It’s the start of another crucial week for Theresa May with her Brexit withdrawal agreement due to be voted on in the House of Commons tomorrow evening. Defeat for the plan is all but assured however it is the margin of defeat and what happens thereafter which will be the main mover of sterling. Should May succumb to a narrow(ish) defeat of 60-80 votes then that may encourage the EU to issue some sort of further comment re: the Irish border to try and win over hardcore Tory Brexiteers to agree to May’s plan. If, as expected the margin of defeat is closer to 200 votes then the EU may decide to keep quiet and see how events play out. Once defeated, the government will have to put forward another plan within three parliamentary days, which means another vote could take place on Monday 21st. It seems increasingly likely Labour leader, Jeremy Corbyn is going to issue a vote of no confidence in the government should it lose the vote which could open the door to a softer Brexit. There is also the possibility we could see MPs table a motion that the UK is not allowed to leave the EU without a deal. With limited time for any of these permutations to play out it seems more and more likely we will get some sort of extension to Article 50. The chances of another referendum and the UK not leaving altogether are also increasing, especially seeing as EU courts recently gave the UK the unilateral right to cancel Brexit if it wished. This is likely the reason GBP/USD is up above the 1.28 handle this morning as any hint of Brexit not happening or at least being delayed is pound positive. As a footnote we also have CPI and Retail Sales numbers from the UK this week, expect these to be completely overlooked by the fx markets.

The US government shutdown continues in the States, entering its 24th day today with no end in sight to the dispute. US President Donald Trump is refusing to sign off on a budget unless funding is approved for his planned wall along the Mexican border. With Democrats refusing to agree to the controversial spending plans it seems likely the impasse will rumble on for some time to come. It’s a quiet week data-wise from the States with tomorrows PPI number the only print of note due. Outside the States there is further evidence the ongoing trade war between the US and China is impacting on the world’s second largest economy. Exports from China showed a fall of 4.4% for December compared to a year earlier its worst showing in two years which has prompted a sell-off in global stock markets. One of the key barometers for global risk, USD/JPY continues to trade around the 108 handle around six yen lower than its late November peak. EUR/USD is back under 1.15 at 1.1470.

The euro has lost some ground since Friday as risk aversion sees the shared currency pare some of its recent gains against the dollar.

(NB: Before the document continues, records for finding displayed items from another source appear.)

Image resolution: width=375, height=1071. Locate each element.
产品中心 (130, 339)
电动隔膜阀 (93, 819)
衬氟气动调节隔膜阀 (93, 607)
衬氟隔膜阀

It seemed like the euro had finally got a handle above 1.15 after breaking out of its recent ranges however the move has been short lived as concerns linger over the US/China trade dispute and grow over the health of some of the EZs largest economies. Germany has been hit hard by falling demand from China and to a lesser extent the UK of its exports. There is a chance the world’s fourth largest economy could slip into recession when Q4 GDP figures are released early next month. Italy has also been hit by a slowdown in output which was accentuated by its recent budget negotiations. Italian GDP tracked lower throughout 2018 and may print negative when Q4s prelim reading is announced on 1st Feb. GBP/EUR sits at 1.1180 (EUR/GBP .8945).

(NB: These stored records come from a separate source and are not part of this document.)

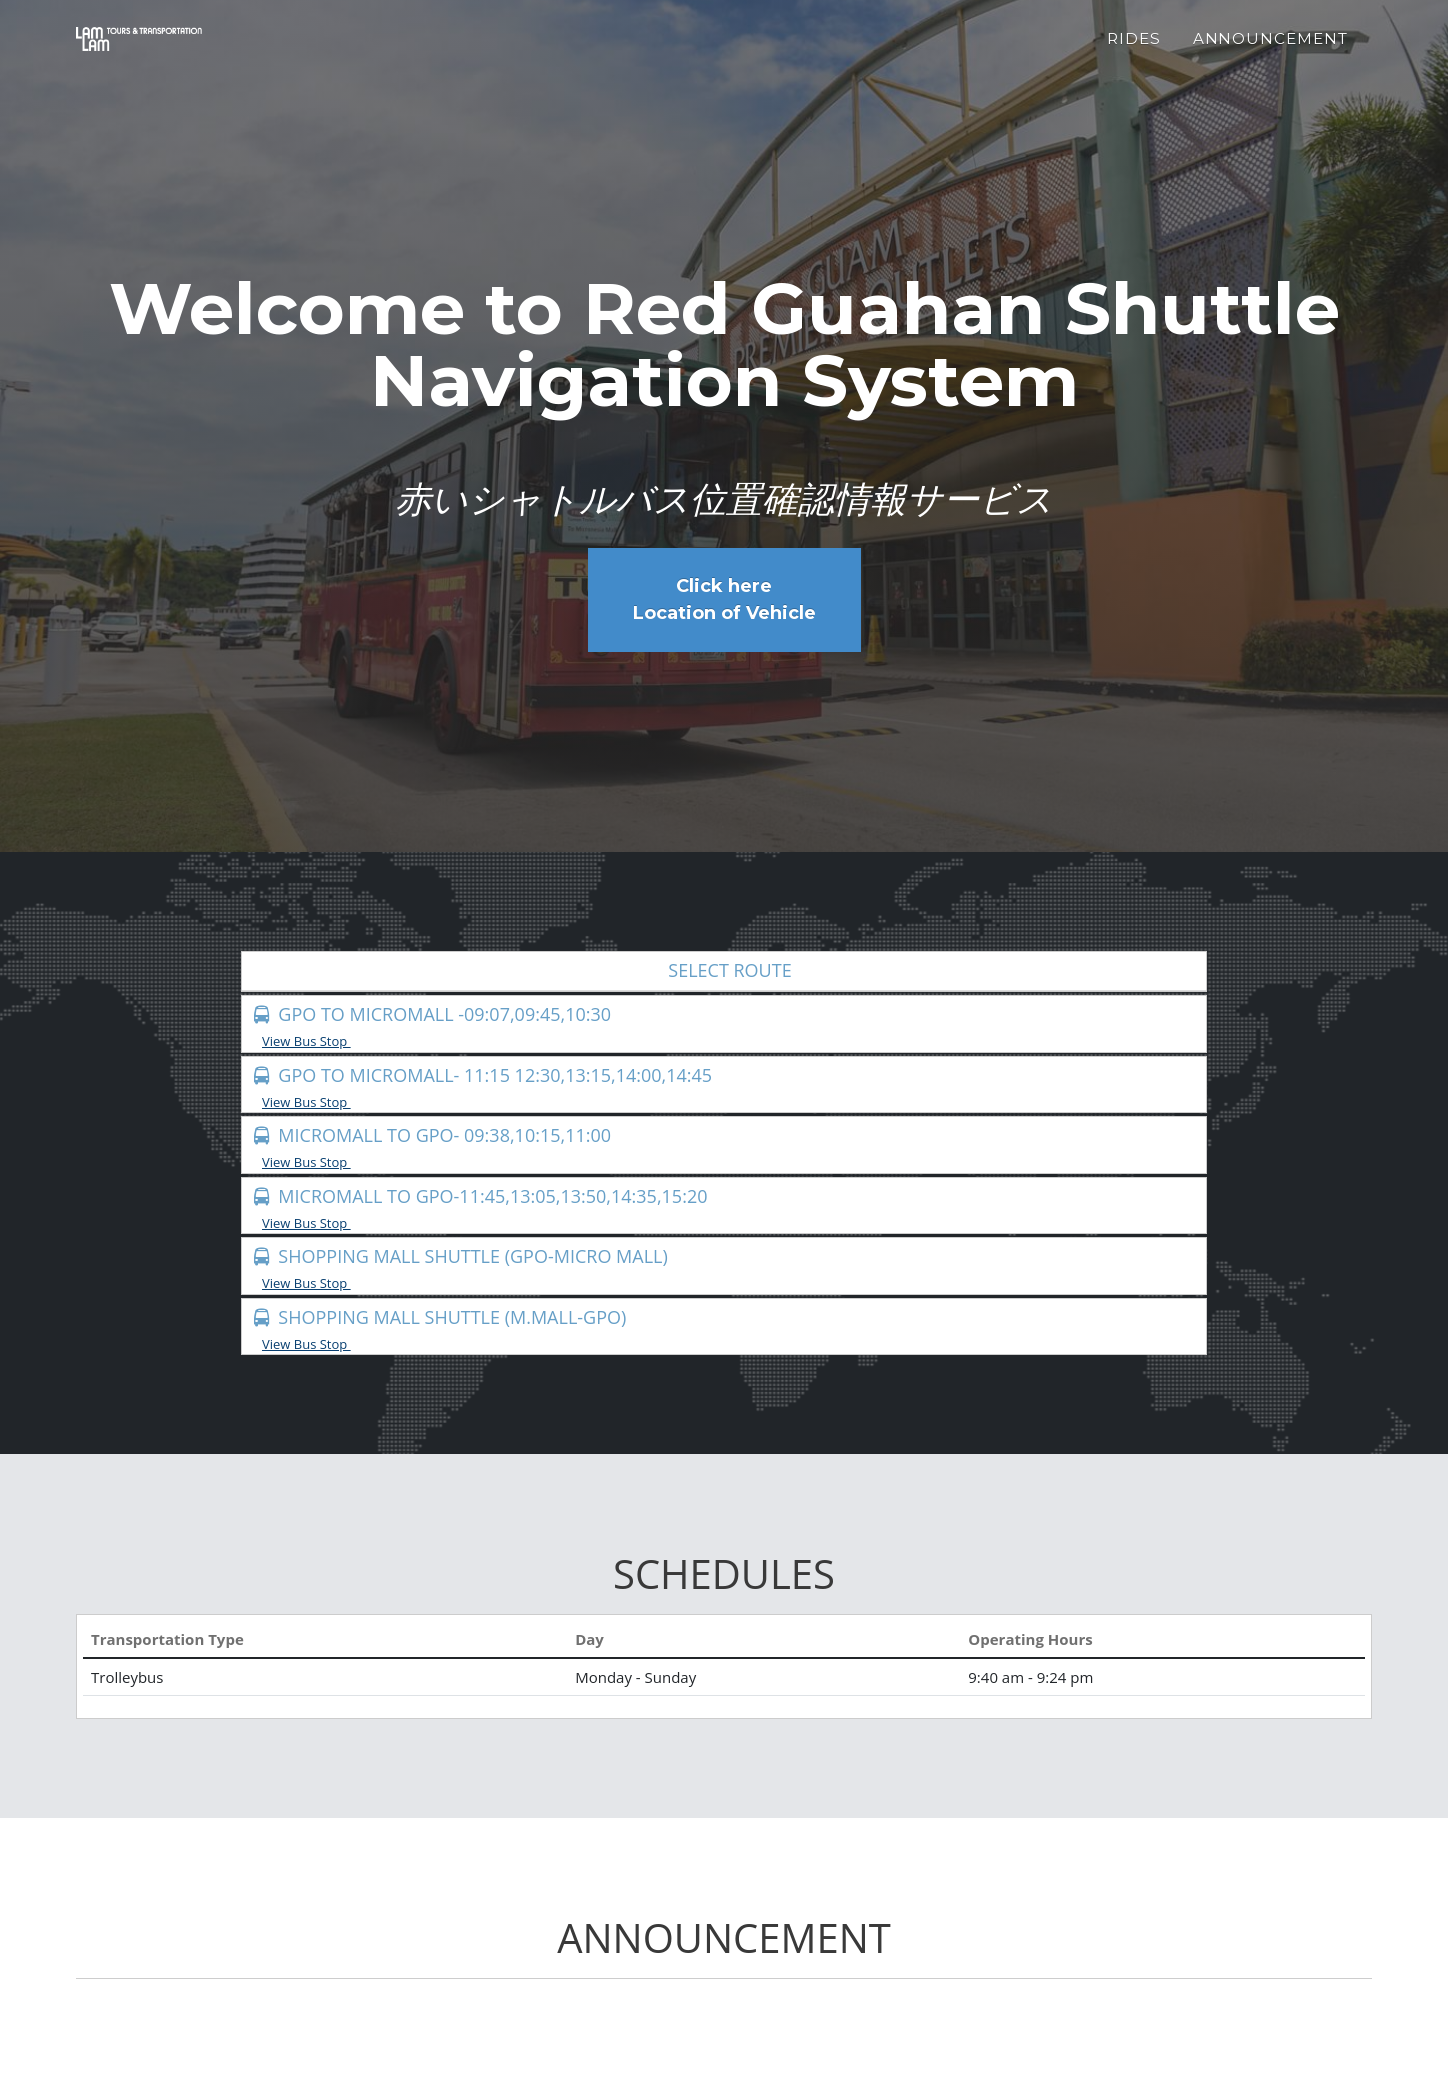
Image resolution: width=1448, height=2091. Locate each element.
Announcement (1270, 50)
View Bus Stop (313, 1041)
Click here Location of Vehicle (724, 599)
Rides (1134, 50)
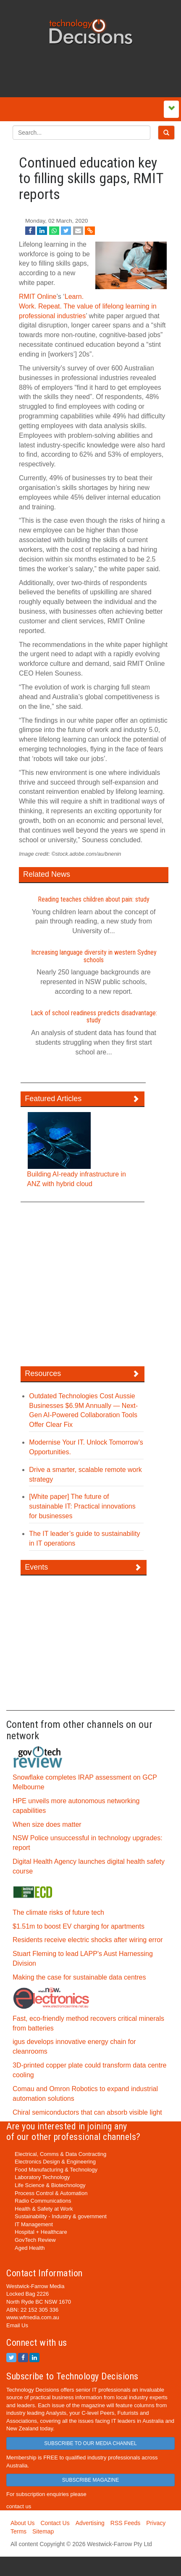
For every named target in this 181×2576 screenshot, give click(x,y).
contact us (18, 2506)
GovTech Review (35, 2240)
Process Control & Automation (51, 2193)
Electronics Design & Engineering (55, 2161)
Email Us (17, 2325)
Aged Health (30, 2248)
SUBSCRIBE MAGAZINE (90, 2480)
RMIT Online (38, 296)
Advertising (90, 2523)
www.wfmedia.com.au (32, 2317)
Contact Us (54, 2523)
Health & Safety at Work (44, 2209)
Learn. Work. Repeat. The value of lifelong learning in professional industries (88, 306)
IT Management (34, 2224)
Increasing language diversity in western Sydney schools (94, 956)
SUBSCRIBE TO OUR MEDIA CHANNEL (90, 2443)
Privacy (155, 2523)
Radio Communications (43, 2201)
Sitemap (43, 2531)
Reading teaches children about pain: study (94, 899)
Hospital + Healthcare (41, 2232)
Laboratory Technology (42, 2177)
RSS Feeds (125, 2523)
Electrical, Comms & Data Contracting (60, 2154)
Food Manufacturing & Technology (56, 2169)
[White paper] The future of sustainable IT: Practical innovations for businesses (82, 1506)
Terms (18, 2531)
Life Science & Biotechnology (50, 2185)
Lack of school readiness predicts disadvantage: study (94, 1017)
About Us (22, 2523)
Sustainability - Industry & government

The proxy for Chinese economic sentiment, the Aussie dollar is back under .72 against the US dollar as the previously mentioned poor export numbers from China weigh on global risk sentiment. Japanese markets are closed today for Coming-of-Age Day however all other major Asian and European bourses are trading lower as the week gets going. This week’s one release of note from Down Under is the Westpac Consumer Sentiment survey which is due tomorrow night. GBP/AUD sits at 1.7835.

The loonies month to date rally against the dollar looks to have come to an end as more poor Chinese data halts Brent Crudes recent fightback putting it back under $60 a barrel. USD/CAD which was heading for 1.31 last week was close to breaking above 1.33 earlier today however some pull back has occurred as European markets opened for the day. CPI data is due from Canada on Friday with December expected to show -0.3% fall in prices following on from Novembers -0.4% slip. GBP/CAD sits at 1.7025.

NZD/USD briefly dipped below the .68 handle during the Asian session however some support has been restored to its value over the past couple of hours. It currently trades at .6810 with GBP/NZD at 1.8840 ahead of a very quiet week domestically from NZ.